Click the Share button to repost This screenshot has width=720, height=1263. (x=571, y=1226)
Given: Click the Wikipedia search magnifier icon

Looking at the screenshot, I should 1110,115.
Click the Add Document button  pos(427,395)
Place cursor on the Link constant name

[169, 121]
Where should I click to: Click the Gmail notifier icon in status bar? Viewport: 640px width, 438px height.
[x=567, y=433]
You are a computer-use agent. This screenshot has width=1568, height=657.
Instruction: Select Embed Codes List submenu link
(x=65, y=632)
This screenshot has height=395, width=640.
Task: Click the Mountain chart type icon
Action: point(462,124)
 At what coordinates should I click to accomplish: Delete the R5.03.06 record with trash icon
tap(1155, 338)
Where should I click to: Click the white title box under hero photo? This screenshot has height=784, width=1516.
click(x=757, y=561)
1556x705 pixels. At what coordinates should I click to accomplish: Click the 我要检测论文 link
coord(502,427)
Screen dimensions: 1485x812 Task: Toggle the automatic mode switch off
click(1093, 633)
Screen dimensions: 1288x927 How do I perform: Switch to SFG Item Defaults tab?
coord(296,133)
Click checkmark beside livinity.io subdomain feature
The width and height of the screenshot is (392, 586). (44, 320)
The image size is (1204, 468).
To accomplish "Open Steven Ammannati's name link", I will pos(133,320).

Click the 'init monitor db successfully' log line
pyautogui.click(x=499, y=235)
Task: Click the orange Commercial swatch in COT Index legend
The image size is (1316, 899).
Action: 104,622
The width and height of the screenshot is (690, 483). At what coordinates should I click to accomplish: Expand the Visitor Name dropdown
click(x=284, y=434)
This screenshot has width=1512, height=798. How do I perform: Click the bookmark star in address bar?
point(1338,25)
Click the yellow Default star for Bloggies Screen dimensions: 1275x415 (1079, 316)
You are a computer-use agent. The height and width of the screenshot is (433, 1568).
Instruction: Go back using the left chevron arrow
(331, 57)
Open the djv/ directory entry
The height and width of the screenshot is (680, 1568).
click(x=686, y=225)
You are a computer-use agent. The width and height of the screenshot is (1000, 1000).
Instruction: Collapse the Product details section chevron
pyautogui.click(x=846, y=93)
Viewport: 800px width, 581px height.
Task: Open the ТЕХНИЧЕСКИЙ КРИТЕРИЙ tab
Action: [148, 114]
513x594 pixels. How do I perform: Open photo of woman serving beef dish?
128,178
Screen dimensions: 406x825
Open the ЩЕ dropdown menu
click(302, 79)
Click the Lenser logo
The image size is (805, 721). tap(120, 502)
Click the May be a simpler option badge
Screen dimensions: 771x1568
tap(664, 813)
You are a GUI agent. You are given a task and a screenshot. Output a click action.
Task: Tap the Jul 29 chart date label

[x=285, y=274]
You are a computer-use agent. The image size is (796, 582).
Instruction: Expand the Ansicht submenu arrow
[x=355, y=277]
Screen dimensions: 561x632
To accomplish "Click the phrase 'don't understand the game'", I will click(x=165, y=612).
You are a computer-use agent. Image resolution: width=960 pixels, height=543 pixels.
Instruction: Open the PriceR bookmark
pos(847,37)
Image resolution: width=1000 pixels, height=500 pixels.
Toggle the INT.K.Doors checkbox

::::

Begin at the line that has "Screen dimensions: 1288x927" in the entries above; stop after the line that has "You are a GUI". Transcribe exactly those lines and no others.

Screen dimensions: 1288x927 How do I perform: Switch to SFG Item Defaults tab?
coord(296,133)
Click checkmark beside livinity.io subdomain feature
The width and height of the screenshot is (392, 586). (44, 320)
The image size is (1204, 468).
To accomplish "Open Steven Ammannati's name link", I will pos(133,320).

Click the 'init monitor db successfully' log line
pyautogui.click(x=499, y=235)
Task: Click the orange Commercial swatch in COT Index legend
The image size is (1316, 899).
Action: 104,622
The width and height of the screenshot is (690, 483). At what coordinates should I click to accomplish: Expand the Visitor Name dropdown
click(x=284, y=434)
This screenshot has width=1512, height=798. How do I perform: Click the bookmark star in address bar?
point(1338,25)
Click the yellow Default star for Bloggies Screen dimensions: 1275x415 (1079, 316)
You are a computer-use agent. The height and width of the screenshot is (433, 1568).
Instruction: Go back using the left chevron arrow
(331, 57)
Open the djv/ directory entry
The height and width of the screenshot is (680, 1568).
click(x=686, y=225)
You are a computer-use agent. The width and height of the screenshot is (1000, 1000).
Instruction: Collapse the Product details section chevron
pyautogui.click(x=846, y=93)
Viewport: 800px width, 581px height.
Task: Open the ТЕХНИЧЕСКИЙ КРИТЕРИЙ tab
Action: [148, 114]
513x594 pixels. How do I perform: Open photo of woman serving beef dish?
128,178
Screen dimensions: 406x825
Open the ЩЕ dropdown menu
click(302, 79)
Click the Lenser logo
The image size is (805, 721). tap(120, 502)
Click the May be a simpler option badge
Screen dimensions: 771x1568
tap(664, 813)
You are a GUI agent. You are given a task and a screenshot. Output a click action.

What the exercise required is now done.